With the line containing "Pershing County, NV" as the starting point, output the remaining lines of the data exactly as they are, through the last.

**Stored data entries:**
+++

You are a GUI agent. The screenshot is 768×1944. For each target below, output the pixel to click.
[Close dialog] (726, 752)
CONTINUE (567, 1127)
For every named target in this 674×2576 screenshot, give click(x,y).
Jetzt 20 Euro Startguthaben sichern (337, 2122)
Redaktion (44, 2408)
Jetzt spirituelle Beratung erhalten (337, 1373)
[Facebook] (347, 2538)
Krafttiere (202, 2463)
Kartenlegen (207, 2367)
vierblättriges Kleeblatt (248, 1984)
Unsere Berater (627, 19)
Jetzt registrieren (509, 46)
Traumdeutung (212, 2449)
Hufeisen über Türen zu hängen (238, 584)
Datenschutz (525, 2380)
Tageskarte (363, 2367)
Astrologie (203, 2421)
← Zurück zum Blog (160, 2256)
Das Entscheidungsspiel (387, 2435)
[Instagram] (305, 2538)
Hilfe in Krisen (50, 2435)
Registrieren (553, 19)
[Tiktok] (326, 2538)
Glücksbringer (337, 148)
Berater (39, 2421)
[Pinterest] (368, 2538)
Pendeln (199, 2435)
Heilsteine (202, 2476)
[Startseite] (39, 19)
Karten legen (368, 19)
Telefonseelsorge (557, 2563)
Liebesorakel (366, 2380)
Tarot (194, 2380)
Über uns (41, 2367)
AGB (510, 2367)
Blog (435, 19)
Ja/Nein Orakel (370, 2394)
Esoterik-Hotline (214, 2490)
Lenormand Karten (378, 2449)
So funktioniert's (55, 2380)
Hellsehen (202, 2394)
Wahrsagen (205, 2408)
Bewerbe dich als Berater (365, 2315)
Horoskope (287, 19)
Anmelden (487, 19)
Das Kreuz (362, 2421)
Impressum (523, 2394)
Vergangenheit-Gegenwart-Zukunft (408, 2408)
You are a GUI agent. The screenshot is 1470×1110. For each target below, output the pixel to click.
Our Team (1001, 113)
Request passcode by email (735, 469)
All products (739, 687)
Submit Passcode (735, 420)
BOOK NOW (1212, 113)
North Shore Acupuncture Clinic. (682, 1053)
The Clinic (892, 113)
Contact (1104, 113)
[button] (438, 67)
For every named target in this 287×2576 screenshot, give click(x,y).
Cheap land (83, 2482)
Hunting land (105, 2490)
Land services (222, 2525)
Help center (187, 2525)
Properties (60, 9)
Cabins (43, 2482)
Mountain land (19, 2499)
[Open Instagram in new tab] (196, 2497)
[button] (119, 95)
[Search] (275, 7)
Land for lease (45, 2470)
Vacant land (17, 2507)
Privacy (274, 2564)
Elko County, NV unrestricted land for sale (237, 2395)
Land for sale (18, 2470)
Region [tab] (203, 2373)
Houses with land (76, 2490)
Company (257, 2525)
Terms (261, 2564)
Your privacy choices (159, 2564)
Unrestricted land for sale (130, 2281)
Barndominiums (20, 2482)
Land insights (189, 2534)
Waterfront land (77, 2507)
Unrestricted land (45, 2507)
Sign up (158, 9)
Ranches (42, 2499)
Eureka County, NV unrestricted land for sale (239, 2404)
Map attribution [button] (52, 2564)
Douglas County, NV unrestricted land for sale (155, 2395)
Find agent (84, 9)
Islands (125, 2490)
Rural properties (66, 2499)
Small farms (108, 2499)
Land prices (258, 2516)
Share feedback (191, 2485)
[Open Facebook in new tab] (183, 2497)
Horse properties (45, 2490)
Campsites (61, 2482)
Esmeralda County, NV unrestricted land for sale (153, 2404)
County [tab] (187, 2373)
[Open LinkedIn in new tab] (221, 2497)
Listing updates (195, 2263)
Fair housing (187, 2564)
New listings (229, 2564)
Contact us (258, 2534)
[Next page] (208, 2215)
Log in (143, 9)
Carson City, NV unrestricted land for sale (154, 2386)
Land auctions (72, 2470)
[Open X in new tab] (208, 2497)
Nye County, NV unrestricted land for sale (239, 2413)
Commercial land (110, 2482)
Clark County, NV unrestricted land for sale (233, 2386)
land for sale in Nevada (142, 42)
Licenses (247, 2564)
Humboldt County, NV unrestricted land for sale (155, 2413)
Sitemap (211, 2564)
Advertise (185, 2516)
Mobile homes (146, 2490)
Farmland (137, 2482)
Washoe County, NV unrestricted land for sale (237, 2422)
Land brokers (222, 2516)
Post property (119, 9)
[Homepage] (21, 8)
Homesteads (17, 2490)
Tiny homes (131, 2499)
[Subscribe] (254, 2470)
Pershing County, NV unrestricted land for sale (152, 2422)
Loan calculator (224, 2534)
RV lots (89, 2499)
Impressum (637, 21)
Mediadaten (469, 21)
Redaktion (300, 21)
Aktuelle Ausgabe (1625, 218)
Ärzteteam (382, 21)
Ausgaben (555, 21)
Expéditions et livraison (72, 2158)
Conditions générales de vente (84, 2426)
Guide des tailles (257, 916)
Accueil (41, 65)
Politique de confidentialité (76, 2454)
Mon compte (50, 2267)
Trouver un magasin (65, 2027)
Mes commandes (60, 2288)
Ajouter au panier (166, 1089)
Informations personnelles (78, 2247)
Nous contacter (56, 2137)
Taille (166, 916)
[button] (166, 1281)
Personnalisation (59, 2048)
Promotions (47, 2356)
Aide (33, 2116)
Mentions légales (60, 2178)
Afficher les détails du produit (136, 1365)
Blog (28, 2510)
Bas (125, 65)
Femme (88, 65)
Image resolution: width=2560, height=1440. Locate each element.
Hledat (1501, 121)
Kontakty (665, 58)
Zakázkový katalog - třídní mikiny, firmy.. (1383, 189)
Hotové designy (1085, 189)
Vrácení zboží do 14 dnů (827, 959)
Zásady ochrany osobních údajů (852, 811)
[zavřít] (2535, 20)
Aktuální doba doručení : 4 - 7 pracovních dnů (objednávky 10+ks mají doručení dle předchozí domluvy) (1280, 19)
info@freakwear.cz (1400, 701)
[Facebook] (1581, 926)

+++

**Task result:**
Pershing County, NV unrestricted land for sale (152, 2422)
Loan calculator (224, 2534)
RV lots (89, 2499)
Impressum (637, 21)
Mediadaten (469, 21)
Redaktion (300, 21)
Aktuelle Ausgabe (1625, 218)
Ärzteteam (382, 21)
Ausgaben (555, 21)
Expéditions et livraison (72, 2158)
Conditions générales de vente (84, 2426)
Guide des tailles (257, 916)
Accueil (41, 65)
Politique de confidentialité (76, 2454)
Mon compte (50, 2267)
Trouver un magasin (65, 2027)
Mes commandes (60, 2288)
Ajouter au panier (166, 1089)
Informations personnelles (78, 2247)
Nous contacter (56, 2137)
Taille (166, 916)
[button] (166, 1281)
Personnalisation (59, 2048)
Promotions (47, 2356)
Aide (33, 2116)
Mentions légales (60, 2178)
Afficher les détails du produit (136, 1365)
Blog (28, 2510)
Bas (125, 65)
Femme (88, 65)
Image resolution: width=2560, height=1440. Locate each element.
Hledat (1501, 121)
Kontakty (665, 58)
Zakázkový katalog - třídní mikiny, firmy.. (1383, 189)
Hotové designy (1085, 189)
Vrácení zboží do 14 dnů (827, 959)
Zásady ochrany osobních údajů (852, 811)
[zavřít] (2535, 20)
Aktuální doba doručení : 4 - 7 pracovních dnů (objednávky 10+ks mají doručení dle předchozí domluvy) (1280, 19)
info@freakwear.cz (1400, 701)
[Facebook] (1581, 926)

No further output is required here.